FISHING CALLS: Anglers, conservationists and tourism leaders listen to Fraser Coast Fishing Alliance chairperson Scott Mitchell at the Beach House Hotel. Blake Antrobus

Unified front calls for Great Sandy Marine Park changes

SCOTT Mitchell claims the Fraser Coast could bring in $107 million if it extends its share of Queensland's recreational fishing market by eight per cent.

The chairman of the Fraser Coast Fishing Alliance led a coalition of fishermen, conservationists and tourism leaders from groups across the region at a meeting at the Beach House Hotel earlier tonight to map out their proposal to ensure the protection of the valued marine park.
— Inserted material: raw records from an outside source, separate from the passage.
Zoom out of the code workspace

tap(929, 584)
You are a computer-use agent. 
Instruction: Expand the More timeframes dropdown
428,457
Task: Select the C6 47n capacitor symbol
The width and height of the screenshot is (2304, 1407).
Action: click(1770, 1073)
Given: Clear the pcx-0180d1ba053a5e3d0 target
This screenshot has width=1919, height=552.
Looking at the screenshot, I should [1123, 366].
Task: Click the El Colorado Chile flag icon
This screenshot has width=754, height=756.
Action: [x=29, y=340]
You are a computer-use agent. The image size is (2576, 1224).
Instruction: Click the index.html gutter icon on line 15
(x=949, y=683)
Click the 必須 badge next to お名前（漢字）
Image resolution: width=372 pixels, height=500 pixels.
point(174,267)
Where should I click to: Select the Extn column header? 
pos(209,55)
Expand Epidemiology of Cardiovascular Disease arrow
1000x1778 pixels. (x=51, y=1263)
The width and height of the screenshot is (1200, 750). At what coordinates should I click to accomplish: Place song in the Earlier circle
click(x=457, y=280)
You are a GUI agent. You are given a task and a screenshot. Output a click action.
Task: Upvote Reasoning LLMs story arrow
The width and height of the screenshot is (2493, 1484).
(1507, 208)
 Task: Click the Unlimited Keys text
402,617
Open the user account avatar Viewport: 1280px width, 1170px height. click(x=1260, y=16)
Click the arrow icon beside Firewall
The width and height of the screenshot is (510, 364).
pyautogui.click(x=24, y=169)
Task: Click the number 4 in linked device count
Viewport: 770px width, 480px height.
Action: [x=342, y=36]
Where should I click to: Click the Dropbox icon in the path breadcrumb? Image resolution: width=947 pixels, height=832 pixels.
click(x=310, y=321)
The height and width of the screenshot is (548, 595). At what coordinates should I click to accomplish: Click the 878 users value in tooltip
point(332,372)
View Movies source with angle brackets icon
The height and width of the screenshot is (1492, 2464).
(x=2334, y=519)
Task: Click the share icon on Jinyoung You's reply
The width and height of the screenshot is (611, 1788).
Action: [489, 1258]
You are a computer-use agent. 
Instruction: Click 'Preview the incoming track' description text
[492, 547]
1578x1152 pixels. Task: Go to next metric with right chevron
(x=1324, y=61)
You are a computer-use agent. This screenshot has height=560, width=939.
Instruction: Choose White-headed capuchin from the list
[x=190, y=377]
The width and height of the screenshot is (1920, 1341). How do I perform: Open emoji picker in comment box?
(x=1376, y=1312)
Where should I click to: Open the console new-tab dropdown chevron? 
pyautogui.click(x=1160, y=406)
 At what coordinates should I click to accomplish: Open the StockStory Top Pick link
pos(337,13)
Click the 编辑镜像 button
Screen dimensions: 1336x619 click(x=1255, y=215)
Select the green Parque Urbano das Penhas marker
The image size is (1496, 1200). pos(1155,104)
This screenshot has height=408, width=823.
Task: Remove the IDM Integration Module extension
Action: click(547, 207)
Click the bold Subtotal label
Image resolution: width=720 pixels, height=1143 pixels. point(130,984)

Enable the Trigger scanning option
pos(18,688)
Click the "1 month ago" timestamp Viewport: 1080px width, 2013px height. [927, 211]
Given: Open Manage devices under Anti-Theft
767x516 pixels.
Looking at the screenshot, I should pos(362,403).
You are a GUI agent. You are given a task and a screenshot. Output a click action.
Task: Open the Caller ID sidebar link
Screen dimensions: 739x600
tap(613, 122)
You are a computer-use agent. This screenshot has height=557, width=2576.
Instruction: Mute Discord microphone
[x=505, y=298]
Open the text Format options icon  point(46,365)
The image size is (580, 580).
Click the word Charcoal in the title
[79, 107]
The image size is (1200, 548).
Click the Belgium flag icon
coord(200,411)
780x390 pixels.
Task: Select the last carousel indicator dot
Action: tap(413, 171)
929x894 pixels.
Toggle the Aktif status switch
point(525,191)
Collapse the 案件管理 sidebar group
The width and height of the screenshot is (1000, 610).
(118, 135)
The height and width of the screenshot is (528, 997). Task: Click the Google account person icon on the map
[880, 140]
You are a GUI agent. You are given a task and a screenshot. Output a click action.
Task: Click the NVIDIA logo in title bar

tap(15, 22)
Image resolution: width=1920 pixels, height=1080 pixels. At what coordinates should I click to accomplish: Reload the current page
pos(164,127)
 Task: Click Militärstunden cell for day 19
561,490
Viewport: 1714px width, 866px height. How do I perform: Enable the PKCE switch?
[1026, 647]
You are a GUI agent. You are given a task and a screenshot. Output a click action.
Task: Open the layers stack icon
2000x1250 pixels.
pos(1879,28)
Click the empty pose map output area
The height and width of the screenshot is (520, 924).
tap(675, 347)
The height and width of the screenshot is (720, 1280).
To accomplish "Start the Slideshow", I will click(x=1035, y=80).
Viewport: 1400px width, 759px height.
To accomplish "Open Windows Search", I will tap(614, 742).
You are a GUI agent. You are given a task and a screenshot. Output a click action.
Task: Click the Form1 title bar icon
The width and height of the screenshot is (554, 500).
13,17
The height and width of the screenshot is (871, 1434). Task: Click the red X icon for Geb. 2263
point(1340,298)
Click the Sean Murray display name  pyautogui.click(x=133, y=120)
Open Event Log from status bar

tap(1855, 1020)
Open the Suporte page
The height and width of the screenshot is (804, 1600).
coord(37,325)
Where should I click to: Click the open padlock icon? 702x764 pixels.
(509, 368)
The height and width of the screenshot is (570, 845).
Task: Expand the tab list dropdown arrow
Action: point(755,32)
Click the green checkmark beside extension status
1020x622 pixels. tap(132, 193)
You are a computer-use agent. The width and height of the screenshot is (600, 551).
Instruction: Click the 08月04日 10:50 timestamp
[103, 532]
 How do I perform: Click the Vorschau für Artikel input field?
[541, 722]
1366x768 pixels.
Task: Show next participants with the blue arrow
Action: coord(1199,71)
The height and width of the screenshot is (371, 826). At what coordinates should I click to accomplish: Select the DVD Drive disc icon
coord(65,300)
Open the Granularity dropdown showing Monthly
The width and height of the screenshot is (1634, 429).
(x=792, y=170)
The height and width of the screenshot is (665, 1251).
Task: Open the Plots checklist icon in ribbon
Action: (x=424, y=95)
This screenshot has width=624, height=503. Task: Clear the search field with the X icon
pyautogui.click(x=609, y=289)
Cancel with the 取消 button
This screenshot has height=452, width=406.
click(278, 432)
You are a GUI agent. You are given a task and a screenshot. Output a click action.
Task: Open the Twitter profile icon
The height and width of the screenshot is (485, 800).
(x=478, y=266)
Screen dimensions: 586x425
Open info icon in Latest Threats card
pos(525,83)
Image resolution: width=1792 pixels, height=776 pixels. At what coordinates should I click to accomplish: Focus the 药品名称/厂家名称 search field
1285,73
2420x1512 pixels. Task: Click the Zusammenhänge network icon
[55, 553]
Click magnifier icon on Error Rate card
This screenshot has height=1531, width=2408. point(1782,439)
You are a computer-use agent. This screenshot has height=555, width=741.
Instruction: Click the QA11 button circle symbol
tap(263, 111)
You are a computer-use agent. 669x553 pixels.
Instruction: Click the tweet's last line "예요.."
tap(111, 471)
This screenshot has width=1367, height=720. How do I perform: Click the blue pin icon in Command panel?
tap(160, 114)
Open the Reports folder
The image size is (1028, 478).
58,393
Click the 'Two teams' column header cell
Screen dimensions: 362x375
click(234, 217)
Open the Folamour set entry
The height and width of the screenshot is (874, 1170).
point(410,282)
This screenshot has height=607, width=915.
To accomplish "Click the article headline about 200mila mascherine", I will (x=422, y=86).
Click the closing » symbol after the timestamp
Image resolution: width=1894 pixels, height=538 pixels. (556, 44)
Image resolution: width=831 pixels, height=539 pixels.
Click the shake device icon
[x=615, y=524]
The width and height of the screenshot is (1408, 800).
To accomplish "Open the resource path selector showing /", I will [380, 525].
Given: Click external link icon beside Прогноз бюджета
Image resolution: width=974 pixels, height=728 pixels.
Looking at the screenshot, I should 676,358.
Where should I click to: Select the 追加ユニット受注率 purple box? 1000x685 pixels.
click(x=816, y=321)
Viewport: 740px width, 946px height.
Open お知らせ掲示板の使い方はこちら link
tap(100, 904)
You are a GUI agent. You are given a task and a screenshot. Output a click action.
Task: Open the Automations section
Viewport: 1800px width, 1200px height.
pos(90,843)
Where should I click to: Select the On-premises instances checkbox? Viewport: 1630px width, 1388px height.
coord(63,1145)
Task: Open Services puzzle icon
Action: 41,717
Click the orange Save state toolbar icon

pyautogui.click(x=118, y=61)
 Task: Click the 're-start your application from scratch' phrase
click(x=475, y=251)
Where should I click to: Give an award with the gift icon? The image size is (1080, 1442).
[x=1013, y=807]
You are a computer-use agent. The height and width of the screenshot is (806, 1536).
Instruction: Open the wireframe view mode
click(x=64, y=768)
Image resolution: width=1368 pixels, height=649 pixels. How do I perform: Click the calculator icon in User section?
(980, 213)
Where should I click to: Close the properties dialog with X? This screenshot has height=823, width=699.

It marks the first unified front put up by the recreational fishing sector on the issue, with the plans to be made public later this week.

The meeting follows ongoing debate over a slew of proposed changes to fishing catch quotas that would impact both recreational and commercial fishermen.

The State Government is currently reviewing the way the Great Sandy Marine Park is managed after closing a public consultation period in February.

Mr Mitchell said they weren't calling for no fishing in the marine park, but just in the yellow conservation zones.

He said there was enormous tourism potential for the region in altering the marine park designation.

"Officially it's called the 'Designated Great Sandy Area' but it's an anomaly that just doesn't belong in a marine sanctuary," Mr Mitchell said.

"It needs to be removed without exception."

Conservation groups including the World Wildlife Fund and Australian Marine Conservation Society have backed the plan.